Did you see the same pattern the author did? George P. Burdell, a man known for making significant patterns, didn't either. You are wise, too.
What you are witnessing in that article is a nationally distributed example of selection and confirmation bias, a fool's errand - looking for something that really is not there.
If you remove the outlier in each graph, the graphs pretty much no longer tell the story the columnist thought he was telling. This type of force-fit linear analysis does little for advancing critical insight. The first graph shows that there is no real favoritism being demonstrated. The columnist is just wrong. But so is Obama. No one (rich or poor) is really being helped significantly more than anyone else.
However, if you look at the last three graphs, the real story is that the stimulus is having little effect.
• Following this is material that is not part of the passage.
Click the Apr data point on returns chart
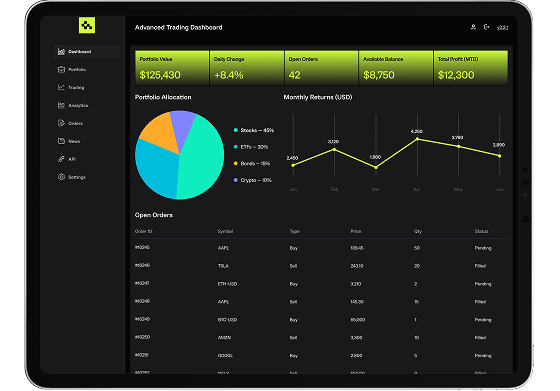The height and width of the screenshot is (391, 560). 417,139
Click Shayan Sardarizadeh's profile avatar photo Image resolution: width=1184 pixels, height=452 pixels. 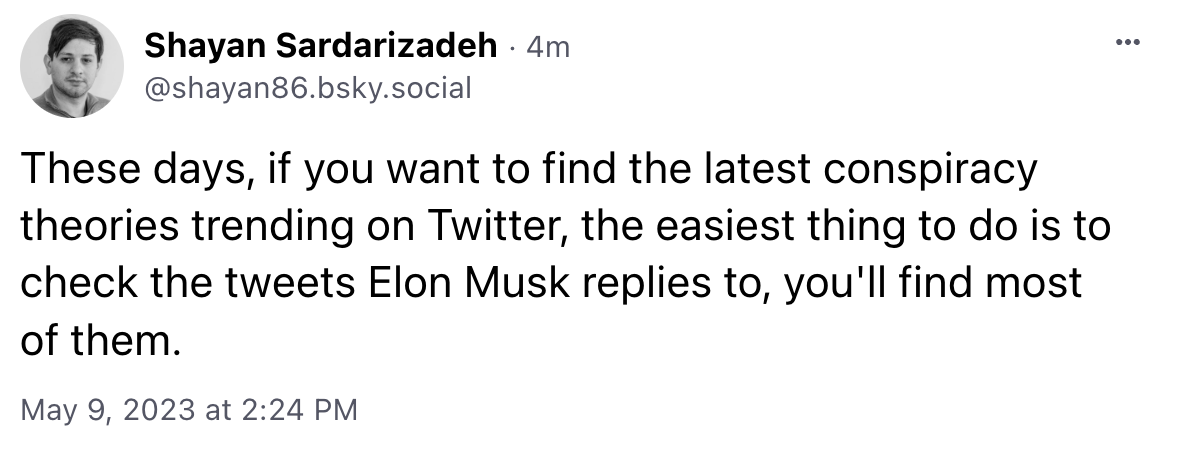pyautogui.click(x=72, y=66)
There is virtually no response in unemployment and bankruptcy for stimulus dollars spent (at least up to the time this data is purported to represent); there is only a slight response to foreclosure rate.
So what happened? George and I can't judge the author's intention, but if I had to let my suspicions be made known, I would say the author went looking for a story, simplistically used linear analysis tools (which are highly sensitive to outliers), and found the story he wanted to tell. Unfortunately, he missed the real story that potentially demonstrates the greater policy implications.
We face a number of really important debates right now in this country. Obscuring clear thinking and true exploratory dialog will not be helped with this Fox correspondent's lack of rigor.